• **PROBLEM TO WORK ON**
Each record below should be set down exactly.

Pixel coordinate grounding data
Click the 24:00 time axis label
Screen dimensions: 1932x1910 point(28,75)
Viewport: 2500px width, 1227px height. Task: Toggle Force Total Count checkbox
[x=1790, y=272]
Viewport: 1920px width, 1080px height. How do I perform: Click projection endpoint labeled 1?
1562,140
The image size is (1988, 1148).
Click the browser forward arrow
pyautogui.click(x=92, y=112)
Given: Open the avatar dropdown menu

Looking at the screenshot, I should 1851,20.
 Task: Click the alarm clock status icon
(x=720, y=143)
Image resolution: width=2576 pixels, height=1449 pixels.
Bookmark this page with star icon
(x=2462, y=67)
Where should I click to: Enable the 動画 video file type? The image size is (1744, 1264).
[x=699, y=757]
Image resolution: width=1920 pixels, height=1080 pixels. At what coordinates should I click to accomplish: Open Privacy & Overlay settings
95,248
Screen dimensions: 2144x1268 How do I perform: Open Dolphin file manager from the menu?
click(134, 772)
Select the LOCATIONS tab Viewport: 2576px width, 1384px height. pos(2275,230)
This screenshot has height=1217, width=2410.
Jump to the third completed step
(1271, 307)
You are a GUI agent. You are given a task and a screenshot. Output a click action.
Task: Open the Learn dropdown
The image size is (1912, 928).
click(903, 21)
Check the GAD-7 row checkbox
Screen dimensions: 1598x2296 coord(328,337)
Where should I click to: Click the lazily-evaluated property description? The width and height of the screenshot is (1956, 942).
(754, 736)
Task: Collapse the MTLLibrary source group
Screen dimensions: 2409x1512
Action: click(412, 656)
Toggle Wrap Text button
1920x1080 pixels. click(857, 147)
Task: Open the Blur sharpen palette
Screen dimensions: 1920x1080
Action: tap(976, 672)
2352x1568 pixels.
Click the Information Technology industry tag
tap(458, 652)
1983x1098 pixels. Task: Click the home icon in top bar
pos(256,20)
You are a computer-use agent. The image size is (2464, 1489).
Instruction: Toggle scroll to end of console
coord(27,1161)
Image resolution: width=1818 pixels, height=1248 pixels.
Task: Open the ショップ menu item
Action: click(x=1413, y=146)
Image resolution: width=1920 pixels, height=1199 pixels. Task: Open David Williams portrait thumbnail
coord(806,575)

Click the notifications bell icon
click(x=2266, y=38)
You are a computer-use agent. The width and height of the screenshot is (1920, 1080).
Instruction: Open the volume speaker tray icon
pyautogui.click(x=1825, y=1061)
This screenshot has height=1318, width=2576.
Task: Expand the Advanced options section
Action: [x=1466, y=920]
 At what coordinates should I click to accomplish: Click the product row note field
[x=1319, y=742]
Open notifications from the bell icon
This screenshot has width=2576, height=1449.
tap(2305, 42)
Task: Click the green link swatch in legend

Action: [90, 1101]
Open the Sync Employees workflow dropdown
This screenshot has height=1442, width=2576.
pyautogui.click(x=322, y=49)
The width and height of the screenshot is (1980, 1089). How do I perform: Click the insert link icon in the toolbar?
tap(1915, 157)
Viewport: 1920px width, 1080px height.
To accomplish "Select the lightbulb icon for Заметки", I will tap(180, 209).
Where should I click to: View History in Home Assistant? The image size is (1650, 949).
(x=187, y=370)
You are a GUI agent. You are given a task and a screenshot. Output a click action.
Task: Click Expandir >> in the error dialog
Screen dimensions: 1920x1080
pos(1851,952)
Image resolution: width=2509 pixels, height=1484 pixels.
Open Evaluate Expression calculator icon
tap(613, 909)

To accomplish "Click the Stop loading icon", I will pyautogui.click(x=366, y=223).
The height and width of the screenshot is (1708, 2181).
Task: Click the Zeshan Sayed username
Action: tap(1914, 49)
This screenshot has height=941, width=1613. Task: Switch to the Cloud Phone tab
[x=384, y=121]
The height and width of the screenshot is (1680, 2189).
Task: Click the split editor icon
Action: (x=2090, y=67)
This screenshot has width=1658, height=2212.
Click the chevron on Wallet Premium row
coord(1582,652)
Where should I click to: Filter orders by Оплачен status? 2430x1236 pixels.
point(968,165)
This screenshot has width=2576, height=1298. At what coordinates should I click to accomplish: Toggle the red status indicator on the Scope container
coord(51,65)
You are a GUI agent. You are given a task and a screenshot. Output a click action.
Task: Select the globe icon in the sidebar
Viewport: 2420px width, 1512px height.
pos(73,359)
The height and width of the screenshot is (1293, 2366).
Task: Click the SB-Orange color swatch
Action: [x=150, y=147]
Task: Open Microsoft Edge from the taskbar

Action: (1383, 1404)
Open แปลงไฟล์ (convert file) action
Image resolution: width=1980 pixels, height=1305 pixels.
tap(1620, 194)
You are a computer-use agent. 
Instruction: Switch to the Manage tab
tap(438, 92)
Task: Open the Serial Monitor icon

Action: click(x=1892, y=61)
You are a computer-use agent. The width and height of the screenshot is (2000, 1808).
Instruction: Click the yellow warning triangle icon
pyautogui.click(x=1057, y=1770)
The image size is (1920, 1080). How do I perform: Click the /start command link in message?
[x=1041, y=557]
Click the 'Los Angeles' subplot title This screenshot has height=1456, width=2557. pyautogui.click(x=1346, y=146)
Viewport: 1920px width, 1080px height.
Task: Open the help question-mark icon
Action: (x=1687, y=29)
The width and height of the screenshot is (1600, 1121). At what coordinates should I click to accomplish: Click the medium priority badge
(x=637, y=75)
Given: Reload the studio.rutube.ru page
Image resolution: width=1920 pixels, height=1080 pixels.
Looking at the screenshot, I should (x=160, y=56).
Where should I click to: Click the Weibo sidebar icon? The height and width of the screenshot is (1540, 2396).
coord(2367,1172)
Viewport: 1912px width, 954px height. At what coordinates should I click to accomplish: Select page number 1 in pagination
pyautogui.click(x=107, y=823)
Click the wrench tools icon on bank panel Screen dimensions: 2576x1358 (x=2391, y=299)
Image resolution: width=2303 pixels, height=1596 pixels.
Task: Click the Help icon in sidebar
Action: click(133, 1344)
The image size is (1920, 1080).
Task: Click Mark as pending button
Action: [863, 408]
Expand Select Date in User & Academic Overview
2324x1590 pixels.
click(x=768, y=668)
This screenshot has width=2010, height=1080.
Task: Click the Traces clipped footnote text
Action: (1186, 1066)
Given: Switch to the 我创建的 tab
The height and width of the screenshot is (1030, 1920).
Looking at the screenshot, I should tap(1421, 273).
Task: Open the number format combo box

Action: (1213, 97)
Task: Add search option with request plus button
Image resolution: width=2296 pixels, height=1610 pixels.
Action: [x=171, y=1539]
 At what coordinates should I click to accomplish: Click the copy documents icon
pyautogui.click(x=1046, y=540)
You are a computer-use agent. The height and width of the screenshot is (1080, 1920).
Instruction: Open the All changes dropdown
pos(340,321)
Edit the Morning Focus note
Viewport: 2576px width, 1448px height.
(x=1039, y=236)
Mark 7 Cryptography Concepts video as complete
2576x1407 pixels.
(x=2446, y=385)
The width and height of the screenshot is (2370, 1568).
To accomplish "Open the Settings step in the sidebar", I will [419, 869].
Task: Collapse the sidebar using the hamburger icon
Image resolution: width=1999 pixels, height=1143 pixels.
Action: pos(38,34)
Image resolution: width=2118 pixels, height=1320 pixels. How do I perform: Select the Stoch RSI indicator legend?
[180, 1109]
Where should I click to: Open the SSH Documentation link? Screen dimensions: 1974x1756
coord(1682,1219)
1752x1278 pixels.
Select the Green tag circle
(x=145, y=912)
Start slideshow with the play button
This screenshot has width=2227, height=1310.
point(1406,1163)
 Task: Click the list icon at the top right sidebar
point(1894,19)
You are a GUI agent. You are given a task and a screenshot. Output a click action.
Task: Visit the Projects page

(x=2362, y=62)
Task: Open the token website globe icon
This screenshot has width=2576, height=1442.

• **YOUR SOLUTION**
Click the 24:00 time axis label
Screen dimensions: 1932x1910 point(28,75)
Viewport: 2500px width, 1227px height. Task: Toggle Force Total Count checkbox
[x=1790, y=272]
Viewport: 1920px width, 1080px height. How do I perform: Click projection endpoint labeled 1?
1562,140
The image size is (1988, 1148).
Click the browser forward arrow
pyautogui.click(x=92, y=112)
Given: Open the avatar dropdown menu

Looking at the screenshot, I should 1851,20.
 Task: Click the alarm clock status icon
(x=720, y=143)
Image resolution: width=2576 pixels, height=1449 pixels.
Bookmark this page with star icon
(x=2462, y=67)
Where should I click to: Enable the 動画 video file type? The image size is (1744, 1264).
[x=699, y=757]
Image resolution: width=1920 pixels, height=1080 pixels. At what coordinates should I click to accomplish: Open Privacy & Overlay settings
95,248
Screen dimensions: 2144x1268 How do I perform: Open Dolphin file manager from the menu?
click(134, 772)
Select the LOCATIONS tab Viewport: 2576px width, 1384px height. pos(2275,230)
This screenshot has height=1217, width=2410.
Jump to the third completed step
(1271, 307)
You are a GUI agent. You are given a task and a screenshot. Output a click action.
Task: Open the Learn dropdown
The image size is (1912, 928).
click(903, 21)
Check the GAD-7 row checkbox
Screen dimensions: 1598x2296 coord(328,337)
Where should I click to: Click the lazily-evaluated property description? The width and height of the screenshot is (1956, 942).
(754, 736)
Task: Collapse the MTLLibrary source group
Screen dimensions: 2409x1512
Action: click(412, 656)
Toggle Wrap Text button
1920x1080 pixels. click(857, 147)
Task: Open the Blur sharpen palette
Screen dimensions: 1920x1080
Action: tap(976, 672)
2352x1568 pixels.
Click the Information Technology industry tag
tap(458, 652)
1983x1098 pixels. Task: Click the home icon in top bar
pos(256,20)
You are a computer-use agent. The image size is (2464, 1489).
Instruction: Toggle scroll to end of console
coord(27,1161)
Image resolution: width=1818 pixels, height=1248 pixels.
Task: Open the ショップ menu item
Action: click(x=1413, y=146)
Image resolution: width=1920 pixels, height=1199 pixels. Task: Open David Williams portrait thumbnail
coord(806,575)

Click the notifications bell icon
click(x=2266, y=38)
You are a computer-use agent. The width and height of the screenshot is (1920, 1080).
Instruction: Open the volume speaker tray icon
pyautogui.click(x=1825, y=1061)
This screenshot has height=1318, width=2576.
Task: Expand the Advanced options section
Action: [x=1466, y=920]
 At what coordinates should I click to accomplish: Click the product row note field
[x=1319, y=742]
Open notifications from the bell icon
This screenshot has width=2576, height=1449.
tap(2305, 42)
Task: Click the green link swatch in legend

Action: [90, 1101]
Open the Sync Employees workflow dropdown
This screenshot has height=1442, width=2576.
pyautogui.click(x=322, y=49)
The width and height of the screenshot is (1980, 1089). How do I perform: Click the insert link icon in the toolbar?
tap(1915, 157)
Viewport: 1920px width, 1080px height.
To accomplish "Select the lightbulb icon for Заметки", I will tap(180, 209).
Where should I click to: View History in Home Assistant? The image size is (1650, 949).
(x=187, y=370)
You are a GUI agent. You are given a task and a screenshot. Output a click action.
Task: Click Expandir >> in the error dialog
Screen dimensions: 1920x1080
pos(1851,952)
Image resolution: width=2509 pixels, height=1484 pixels.
Open Evaluate Expression calculator icon
tap(613, 909)

To accomplish "Click the Stop loading icon", I will pyautogui.click(x=366, y=223).
The height and width of the screenshot is (1708, 2181).
Task: Click the Zeshan Sayed username
Action: tap(1914, 49)
This screenshot has height=941, width=1613. Task: Switch to the Cloud Phone tab
[x=384, y=121]
The height and width of the screenshot is (1680, 2189).
Task: Click the split editor icon
Action: (x=2090, y=67)
This screenshot has width=1658, height=2212.
Click the chevron on Wallet Premium row
coord(1582,652)
Where should I click to: Filter orders by Оплачен status? 2430x1236 pixels.
point(968,165)
This screenshot has width=2576, height=1298. At what coordinates should I click to accomplish: Toggle the red status indicator on the Scope container
coord(51,65)
You are a GUI agent. You are given a task and a screenshot. Output a click action.
Task: Select the globe icon in the sidebar
Viewport: 2420px width, 1512px height.
pos(73,359)
The height and width of the screenshot is (1293, 2366).
Task: Click the SB-Orange color swatch
Action: [x=150, y=147]
Task: Open Microsoft Edge from the taskbar

Action: (1383, 1404)
Open แปลงไฟล์ (convert file) action
Image resolution: width=1980 pixels, height=1305 pixels.
tap(1620, 194)
You are a computer-use agent. 
Instruction: Switch to the Manage tab
tap(438, 92)
Task: Open the Serial Monitor icon

Action: click(x=1892, y=61)
You are a computer-use agent. The width and height of the screenshot is (2000, 1808).
Instruction: Click the yellow warning triangle icon
pyautogui.click(x=1057, y=1770)
The image size is (1920, 1080). How do I perform: Click the /start command link in message?
[x=1041, y=557]
Click the 'Los Angeles' subplot title This screenshot has height=1456, width=2557. pyautogui.click(x=1346, y=146)
Viewport: 1920px width, 1080px height.
Task: Open the help question-mark icon
Action: (x=1687, y=29)
The width and height of the screenshot is (1600, 1121). At what coordinates should I click to accomplish: Click the medium priority badge
(x=637, y=75)
Given: Reload the studio.rutube.ru page
Image resolution: width=1920 pixels, height=1080 pixels.
Looking at the screenshot, I should (x=160, y=56).
Where should I click to: Click the Weibo sidebar icon? The height and width of the screenshot is (1540, 2396).
coord(2367,1172)
Viewport: 1912px width, 954px height. At what coordinates should I click to accomplish: Select page number 1 in pagination
pyautogui.click(x=107, y=823)
Click the wrench tools icon on bank panel Screen dimensions: 2576x1358 (x=2391, y=299)
Image resolution: width=2303 pixels, height=1596 pixels.
Task: Click the Help icon in sidebar
Action: click(133, 1344)
The image size is (1920, 1080).
Task: Click Mark as pending button
Action: [863, 408]
Expand Select Date in User & Academic Overview
2324x1590 pixels.
click(x=768, y=668)
This screenshot has width=2010, height=1080.
Task: Click the Traces clipped footnote text
Action: (1186, 1066)
Given: Switch to the 我创建的 tab
The height and width of the screenshot is (1030, 1920).
Looking at the screenshot, I should tap(1421, 273).
Task: Open the number format combo box

Action: (1213, 97)
Task: Add search option with request plus button
Image resolution: width=2296 pixels, height=1610 pixels.
Action: [x=171, y=1539]
 At what coordinates should I click to accomplish: Click the copy documents icon
pyautogui.click(x=1046, y=540)
You are a computer-use agent. The height and width of the screenshot is (1080, 1920).
Instruction: Open the All changes dropdown
pos(340,321)
Edit the Morning Focus note
Viewport: 2576px width, 1448px height.
(x=1039, y=236)
Mark 7 Cryptography Concepts video as complete
2576x1407 pixels.
(x=2446, y=385)
The width and height of the screenshot is (2370, 1568).
To accomplish "Open the Settings step in the sidebar", I will [419, 869].
Task: Collapse the sidebar using the hamburger icon
Image resolution: width=1999 pixels, height=1143 pixels.
Action: pos(38,34)
Image resolution: width=2118 pixels, height=1320 pixels. How do I perform: Select the Stoch RSI indicator legend?
[180, 1109]
Where should I click to: Open the SSH Documentation link? Screen dimensions: 1974x1756
coord(1682,1219)
1752x1278 pixels.
Select the Green tag circle
(x=145, y=912)
Start slideshow with the play button
This screenshot has width=2227, height=1310.
point(1406,1163)
 Task: Click the list icon at the top right sidebar
point(1894,19)
You are a GUI agent. You are given a task and a screenshot. Output a click action.
Task: Visit the Projects page

(x=2362, y=62)
Task: Open the token website globe icon
This screenshot has width=2576, height=1442.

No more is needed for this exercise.